A Ami Winehouse se le prendió la inmensa mata de pelo en un concierto por culpa de un fusible. La noticia apareció en el sensacionalista «Daily Mirror» y luego surcó todos los mares de internet. La noticia era falsa y quienes la filtraron al periódico británico buscaban precisamente eso, primero su publicación en papel y luego su difusión en las webs, para demostrar cómo rápida y acríticamente cualquier cotilleo sobre los famosos alcanza la letra impresa sensacionalista, y cómo luego ésta es repicada instantáneamente en la Red.
Ni era cierto lo de Winehouse, ni que Pixie Geldof, hija del cantante Bob Geldof, se había puesto bolsas de golosinas en las sujetadores para abultar más y ser más dulzona. Tampoco que Guy Ritchie, el ex de Madonna, acabó con un ojo morado en una noche con amigotes en el barrio londinense de Mayfair. Todas estas noticias fueron inventadas por un equipo cinematográfico dirigido por Chris Atkins, que a finales de mes presentará un documental sobre la experiencia en el Festival de Cine de Londres. Su título es «Starsuckers», algo así como «chupópteros de estrellas».
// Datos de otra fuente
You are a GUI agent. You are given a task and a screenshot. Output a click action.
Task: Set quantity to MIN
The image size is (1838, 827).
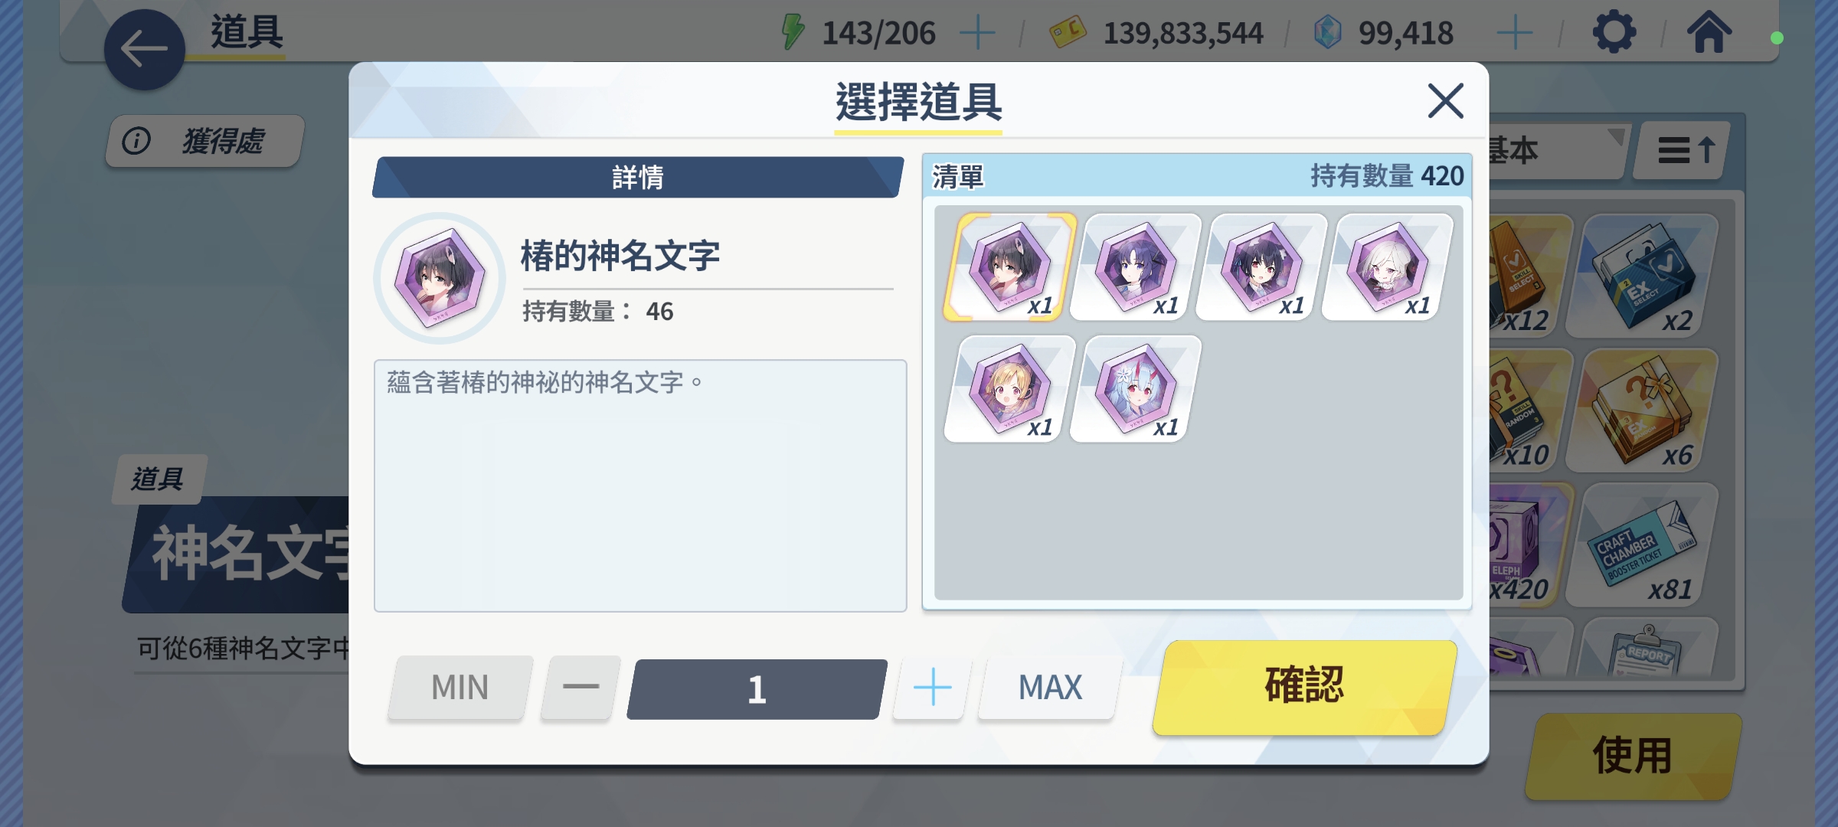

Después de varios meses diseñando la estrategia, durante dos semanas a comienzos de año los miembros del equipo estuvieron contactando con los tabloides ofreciéndoles cotilleos sobre famosos. Debían ser imaginativos para llamar la atención, pero al mismo tiempo sin incluir excesos que levantaran sospechas o hicieran increíble el soplo. Además tenían que ambientar éste en el sitio en el que la «celebrity» realmente había estado y a la hora en que lo había hecho.
En esta labor, se daban a sí mismos nombres cursis, como «Gigi» y «Neve Looney», y llamaban o enviaban correos electrónicos a las direcciones especiales que los diarios sensacionalistas tienen para que el público aporte noticias o dé pistas sobre hechos escandalosos de los famosos. Contactaron básicamente con «The Sun», «Daily Mirror», «Daily Express» y «Daily Star», y todos picaron en alguna ocasión.
Aunque estos diarios no han reaccionado formalmente tras saberse que han sido objeto de una campaña de intoxicación, fuentes de esos medios han destacado la incongruencia de Atkins y su equipo de intentar hacer una denuncia sobre la ética periodística utilizando algo tan poco ético como una sarta de mentiras.